A parade of dishes began to enter the room after that: eggplant with garlic sauce, sesame chicken, a stockpot-looking bowl of chicken and baby corn soup ("To calm the palate," my friend mentioned as he ordered it), another huge bowl of beef with tofu and a final dish of cumin lamb. In addition to all this were two plates piled high with "snacks" I'd snagged from the cart up front, three items on each for $6.

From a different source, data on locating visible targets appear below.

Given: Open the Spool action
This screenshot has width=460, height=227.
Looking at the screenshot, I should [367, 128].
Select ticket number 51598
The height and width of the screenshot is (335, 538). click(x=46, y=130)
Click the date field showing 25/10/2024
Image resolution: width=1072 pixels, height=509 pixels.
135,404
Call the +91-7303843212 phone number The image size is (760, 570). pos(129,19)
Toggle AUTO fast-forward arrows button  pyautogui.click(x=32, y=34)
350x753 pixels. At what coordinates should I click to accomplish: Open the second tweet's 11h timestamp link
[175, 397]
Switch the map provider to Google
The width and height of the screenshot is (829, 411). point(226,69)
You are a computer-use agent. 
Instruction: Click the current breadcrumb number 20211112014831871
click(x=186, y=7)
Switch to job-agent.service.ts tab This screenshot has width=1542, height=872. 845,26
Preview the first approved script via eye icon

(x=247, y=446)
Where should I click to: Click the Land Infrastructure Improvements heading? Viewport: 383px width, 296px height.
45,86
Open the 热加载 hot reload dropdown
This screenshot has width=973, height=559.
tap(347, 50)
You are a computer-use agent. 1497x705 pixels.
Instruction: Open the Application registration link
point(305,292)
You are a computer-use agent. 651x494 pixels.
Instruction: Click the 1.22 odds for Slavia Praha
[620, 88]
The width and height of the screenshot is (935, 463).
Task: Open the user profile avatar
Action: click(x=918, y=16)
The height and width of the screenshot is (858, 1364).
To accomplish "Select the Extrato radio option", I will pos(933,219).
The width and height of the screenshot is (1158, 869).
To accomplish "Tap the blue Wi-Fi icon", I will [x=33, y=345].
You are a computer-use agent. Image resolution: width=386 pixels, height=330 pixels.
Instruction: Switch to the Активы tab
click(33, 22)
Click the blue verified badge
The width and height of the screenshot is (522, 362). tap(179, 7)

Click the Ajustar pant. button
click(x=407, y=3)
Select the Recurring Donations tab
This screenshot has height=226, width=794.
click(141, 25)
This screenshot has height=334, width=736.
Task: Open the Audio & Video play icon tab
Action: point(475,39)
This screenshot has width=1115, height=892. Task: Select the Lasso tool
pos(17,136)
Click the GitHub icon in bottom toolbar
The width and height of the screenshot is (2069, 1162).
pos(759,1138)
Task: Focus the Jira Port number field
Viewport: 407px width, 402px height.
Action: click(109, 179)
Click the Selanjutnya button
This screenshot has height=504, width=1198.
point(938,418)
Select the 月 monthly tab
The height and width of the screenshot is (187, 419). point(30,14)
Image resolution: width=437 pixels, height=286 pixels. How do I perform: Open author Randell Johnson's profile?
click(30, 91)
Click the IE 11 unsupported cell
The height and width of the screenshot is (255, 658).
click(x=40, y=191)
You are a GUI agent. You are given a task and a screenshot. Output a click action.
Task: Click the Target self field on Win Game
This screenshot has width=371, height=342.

These little snack carts are a wonderful way to experience Sichuan food without committing to an entire dish or splurging on a full meal. At Chinese Sichuan Cuisine, the waitresses will fill the plates for you — simply point to the items you'd like — and off you go. I chose the slivers of pig's ear in chile oil, cabbage in a spicy garlic sauce, fresh cucumber spears, seaweed salad and bamboo shoots in chile sauce (for both plates).

With the exception of the pig's ear — not everyone can get behind the uniquely chewy, fibrous texture of the flesh and cartilage — all of the snacks were a hit with the group, too. The bamboo shoots in particular were such a maddeningly addictive combination of sweet and spicy that I could have eaten them like candy.

As the last dish of the evening clattered onto the lazy Susan, my friend noted quietly to me, "I think they're laughing at us."